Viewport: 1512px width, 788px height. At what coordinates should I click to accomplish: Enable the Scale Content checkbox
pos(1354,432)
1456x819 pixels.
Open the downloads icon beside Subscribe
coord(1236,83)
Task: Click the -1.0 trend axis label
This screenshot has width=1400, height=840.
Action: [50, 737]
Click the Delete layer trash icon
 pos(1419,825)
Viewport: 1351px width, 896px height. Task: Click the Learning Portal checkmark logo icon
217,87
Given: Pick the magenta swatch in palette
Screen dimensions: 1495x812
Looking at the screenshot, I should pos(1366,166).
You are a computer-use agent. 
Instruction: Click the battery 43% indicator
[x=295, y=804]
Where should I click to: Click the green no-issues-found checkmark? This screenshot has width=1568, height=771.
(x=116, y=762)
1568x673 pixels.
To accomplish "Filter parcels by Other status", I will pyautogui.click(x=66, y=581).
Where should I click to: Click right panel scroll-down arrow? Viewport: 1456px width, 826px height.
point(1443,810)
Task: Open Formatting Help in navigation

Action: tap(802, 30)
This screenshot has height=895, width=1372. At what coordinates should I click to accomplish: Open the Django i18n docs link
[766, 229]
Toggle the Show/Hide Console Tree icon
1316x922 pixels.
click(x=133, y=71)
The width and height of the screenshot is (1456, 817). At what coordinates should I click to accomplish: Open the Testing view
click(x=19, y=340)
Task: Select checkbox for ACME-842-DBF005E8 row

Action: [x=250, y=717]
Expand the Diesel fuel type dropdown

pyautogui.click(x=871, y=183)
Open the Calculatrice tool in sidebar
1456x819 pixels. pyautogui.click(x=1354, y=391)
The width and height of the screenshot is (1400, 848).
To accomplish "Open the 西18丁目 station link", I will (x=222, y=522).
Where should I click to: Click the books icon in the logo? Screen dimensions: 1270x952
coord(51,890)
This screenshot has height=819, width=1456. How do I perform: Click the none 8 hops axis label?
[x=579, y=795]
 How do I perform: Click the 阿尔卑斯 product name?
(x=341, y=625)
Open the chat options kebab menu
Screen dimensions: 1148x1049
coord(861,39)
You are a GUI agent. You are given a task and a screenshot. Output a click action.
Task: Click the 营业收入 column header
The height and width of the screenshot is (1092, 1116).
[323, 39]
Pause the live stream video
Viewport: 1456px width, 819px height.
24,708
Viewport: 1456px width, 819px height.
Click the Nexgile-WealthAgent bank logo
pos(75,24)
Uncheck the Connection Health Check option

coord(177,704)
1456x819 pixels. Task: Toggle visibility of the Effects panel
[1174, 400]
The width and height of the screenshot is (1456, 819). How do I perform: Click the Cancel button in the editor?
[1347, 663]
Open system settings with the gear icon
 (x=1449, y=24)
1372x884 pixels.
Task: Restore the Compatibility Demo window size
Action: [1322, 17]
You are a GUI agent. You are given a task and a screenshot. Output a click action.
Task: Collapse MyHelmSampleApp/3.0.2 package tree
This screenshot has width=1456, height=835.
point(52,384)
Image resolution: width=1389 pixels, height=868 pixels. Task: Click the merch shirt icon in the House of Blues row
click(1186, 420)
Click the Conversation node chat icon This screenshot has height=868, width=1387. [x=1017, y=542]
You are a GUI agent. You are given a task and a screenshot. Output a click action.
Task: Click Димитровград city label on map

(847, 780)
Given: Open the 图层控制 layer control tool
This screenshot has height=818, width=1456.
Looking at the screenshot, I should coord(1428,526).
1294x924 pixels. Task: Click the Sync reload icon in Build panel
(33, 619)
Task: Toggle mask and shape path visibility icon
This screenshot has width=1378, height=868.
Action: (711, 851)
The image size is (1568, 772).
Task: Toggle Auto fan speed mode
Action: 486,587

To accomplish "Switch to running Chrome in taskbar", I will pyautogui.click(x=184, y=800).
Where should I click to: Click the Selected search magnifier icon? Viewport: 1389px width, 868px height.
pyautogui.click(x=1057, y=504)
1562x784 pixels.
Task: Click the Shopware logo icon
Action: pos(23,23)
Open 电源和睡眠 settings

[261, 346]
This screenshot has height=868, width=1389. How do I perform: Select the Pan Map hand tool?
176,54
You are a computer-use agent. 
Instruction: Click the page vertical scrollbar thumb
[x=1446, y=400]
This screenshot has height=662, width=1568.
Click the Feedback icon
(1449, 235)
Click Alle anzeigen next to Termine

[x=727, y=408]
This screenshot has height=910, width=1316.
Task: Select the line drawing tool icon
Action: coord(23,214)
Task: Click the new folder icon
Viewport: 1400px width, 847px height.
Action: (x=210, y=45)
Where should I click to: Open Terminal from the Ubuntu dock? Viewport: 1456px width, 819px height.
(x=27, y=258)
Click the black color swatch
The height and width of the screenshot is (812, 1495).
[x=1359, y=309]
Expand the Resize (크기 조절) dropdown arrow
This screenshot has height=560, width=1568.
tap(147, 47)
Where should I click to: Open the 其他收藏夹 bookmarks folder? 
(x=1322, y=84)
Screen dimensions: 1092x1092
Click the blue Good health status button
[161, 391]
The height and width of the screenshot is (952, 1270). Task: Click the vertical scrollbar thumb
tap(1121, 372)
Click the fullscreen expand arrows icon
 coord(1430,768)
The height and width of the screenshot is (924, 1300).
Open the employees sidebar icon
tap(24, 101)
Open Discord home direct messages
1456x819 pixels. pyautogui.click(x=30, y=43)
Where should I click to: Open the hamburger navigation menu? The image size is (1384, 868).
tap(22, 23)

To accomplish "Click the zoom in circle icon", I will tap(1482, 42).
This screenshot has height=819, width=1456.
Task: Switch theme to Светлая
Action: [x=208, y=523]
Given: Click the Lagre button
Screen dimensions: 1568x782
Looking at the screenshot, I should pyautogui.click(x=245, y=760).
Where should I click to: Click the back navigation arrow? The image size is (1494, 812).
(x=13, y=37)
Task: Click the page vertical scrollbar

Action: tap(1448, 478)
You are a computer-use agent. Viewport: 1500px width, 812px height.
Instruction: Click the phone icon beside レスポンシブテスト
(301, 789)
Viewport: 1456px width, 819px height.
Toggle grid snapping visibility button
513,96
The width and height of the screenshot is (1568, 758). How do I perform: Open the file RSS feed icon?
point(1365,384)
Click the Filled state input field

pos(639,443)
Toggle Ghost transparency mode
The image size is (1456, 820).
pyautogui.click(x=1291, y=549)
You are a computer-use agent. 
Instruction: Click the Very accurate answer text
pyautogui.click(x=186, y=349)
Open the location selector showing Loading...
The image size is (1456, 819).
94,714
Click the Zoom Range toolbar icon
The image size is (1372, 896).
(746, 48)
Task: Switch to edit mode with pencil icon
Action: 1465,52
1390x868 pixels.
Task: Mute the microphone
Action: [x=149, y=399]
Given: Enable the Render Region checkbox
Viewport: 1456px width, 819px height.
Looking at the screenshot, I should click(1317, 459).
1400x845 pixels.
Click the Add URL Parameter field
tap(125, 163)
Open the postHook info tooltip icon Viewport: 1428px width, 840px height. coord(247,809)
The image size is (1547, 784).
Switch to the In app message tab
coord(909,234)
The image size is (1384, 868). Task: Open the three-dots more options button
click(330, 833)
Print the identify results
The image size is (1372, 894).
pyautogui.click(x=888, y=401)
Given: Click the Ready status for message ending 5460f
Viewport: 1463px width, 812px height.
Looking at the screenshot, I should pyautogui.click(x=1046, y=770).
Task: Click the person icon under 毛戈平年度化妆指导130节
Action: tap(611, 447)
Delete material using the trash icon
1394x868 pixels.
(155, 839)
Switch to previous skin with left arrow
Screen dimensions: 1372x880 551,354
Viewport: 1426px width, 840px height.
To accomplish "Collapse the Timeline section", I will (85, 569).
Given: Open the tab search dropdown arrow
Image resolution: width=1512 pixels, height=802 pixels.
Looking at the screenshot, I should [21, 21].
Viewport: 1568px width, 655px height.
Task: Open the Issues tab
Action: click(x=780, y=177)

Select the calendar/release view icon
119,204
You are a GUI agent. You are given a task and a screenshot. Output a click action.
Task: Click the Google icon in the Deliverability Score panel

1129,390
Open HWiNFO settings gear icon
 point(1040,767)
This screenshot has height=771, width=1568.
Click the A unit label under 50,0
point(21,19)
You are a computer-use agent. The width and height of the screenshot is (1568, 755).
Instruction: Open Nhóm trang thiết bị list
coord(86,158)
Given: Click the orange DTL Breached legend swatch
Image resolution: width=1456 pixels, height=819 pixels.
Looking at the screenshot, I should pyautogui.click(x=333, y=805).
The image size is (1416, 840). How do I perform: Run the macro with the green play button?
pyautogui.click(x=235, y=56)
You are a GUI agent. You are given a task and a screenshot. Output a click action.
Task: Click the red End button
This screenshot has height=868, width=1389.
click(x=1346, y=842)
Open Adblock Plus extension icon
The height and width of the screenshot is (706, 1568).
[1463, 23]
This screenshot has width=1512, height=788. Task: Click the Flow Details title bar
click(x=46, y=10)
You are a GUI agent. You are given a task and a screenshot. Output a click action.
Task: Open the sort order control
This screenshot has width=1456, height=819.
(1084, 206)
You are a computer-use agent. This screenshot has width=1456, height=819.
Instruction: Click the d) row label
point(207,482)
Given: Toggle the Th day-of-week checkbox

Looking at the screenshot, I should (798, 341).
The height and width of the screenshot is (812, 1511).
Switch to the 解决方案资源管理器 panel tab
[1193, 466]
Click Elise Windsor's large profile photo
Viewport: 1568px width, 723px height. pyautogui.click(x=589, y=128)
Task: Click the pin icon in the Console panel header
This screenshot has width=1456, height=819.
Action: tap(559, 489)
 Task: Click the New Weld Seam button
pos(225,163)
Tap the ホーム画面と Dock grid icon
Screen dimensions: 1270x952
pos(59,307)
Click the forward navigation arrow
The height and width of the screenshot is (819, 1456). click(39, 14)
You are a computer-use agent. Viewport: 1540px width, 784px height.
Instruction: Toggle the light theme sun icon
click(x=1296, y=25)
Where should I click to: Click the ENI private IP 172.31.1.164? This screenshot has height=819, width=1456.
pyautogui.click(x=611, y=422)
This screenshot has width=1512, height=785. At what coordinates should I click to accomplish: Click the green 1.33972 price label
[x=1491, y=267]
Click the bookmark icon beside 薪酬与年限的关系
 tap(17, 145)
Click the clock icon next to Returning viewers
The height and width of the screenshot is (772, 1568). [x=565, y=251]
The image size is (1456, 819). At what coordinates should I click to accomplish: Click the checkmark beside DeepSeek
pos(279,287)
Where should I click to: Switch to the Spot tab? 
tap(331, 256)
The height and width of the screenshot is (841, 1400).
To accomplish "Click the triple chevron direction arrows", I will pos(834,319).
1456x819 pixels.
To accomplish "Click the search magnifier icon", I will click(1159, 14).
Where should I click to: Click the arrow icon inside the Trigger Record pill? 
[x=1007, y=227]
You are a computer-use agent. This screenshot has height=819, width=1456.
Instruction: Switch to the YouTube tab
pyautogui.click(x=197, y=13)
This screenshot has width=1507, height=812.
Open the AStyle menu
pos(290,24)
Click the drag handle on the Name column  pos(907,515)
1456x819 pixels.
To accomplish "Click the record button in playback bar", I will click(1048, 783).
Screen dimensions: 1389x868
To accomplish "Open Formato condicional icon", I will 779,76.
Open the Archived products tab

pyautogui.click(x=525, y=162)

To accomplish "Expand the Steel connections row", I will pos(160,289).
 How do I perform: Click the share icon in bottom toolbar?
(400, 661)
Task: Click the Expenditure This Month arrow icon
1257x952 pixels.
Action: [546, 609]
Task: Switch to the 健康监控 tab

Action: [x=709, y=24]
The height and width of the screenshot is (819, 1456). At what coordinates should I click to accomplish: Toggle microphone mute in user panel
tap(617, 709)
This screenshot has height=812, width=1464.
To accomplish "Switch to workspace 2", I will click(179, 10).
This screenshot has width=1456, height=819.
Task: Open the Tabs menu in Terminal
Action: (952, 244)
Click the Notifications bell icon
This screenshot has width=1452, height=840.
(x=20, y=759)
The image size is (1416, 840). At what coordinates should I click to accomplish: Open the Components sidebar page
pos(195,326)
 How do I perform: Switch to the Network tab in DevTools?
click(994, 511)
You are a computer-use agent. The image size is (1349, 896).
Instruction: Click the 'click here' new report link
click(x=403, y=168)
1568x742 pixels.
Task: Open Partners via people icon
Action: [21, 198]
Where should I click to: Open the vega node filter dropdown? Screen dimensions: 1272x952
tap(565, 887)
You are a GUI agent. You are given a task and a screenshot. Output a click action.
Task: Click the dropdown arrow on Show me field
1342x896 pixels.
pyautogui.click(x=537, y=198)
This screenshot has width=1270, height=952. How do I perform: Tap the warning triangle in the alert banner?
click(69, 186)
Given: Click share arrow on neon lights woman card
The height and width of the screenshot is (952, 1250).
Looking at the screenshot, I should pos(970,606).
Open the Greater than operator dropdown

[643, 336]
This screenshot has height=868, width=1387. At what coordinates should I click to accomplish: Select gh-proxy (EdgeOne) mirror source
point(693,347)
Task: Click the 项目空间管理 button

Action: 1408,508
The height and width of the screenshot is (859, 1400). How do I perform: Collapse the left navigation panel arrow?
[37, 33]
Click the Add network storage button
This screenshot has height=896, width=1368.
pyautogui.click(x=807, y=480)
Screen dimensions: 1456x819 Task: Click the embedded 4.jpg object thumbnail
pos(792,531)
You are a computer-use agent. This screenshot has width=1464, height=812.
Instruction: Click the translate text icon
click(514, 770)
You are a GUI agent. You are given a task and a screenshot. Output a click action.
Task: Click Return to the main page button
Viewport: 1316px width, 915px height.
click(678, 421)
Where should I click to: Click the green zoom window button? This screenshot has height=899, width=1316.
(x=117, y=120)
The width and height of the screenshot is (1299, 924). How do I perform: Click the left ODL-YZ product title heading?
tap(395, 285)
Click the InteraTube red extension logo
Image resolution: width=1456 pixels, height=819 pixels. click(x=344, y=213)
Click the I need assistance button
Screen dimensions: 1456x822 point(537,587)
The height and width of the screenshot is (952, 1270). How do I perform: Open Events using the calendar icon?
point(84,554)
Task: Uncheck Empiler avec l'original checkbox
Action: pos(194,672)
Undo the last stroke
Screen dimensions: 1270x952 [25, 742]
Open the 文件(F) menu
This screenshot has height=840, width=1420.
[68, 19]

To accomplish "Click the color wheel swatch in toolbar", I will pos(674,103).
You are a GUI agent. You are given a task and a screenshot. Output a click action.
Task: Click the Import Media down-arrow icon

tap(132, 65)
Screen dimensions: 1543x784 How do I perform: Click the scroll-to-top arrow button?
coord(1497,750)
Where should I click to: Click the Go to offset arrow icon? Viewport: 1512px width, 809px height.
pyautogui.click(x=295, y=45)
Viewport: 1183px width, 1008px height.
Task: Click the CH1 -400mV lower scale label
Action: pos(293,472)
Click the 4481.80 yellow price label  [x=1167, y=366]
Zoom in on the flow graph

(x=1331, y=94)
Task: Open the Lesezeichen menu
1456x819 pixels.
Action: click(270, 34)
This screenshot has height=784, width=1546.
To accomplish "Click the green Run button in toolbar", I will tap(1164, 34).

───

§ Prompt
In the listing above, how many lines include the string "computer"? Say only the number.

§ Result
10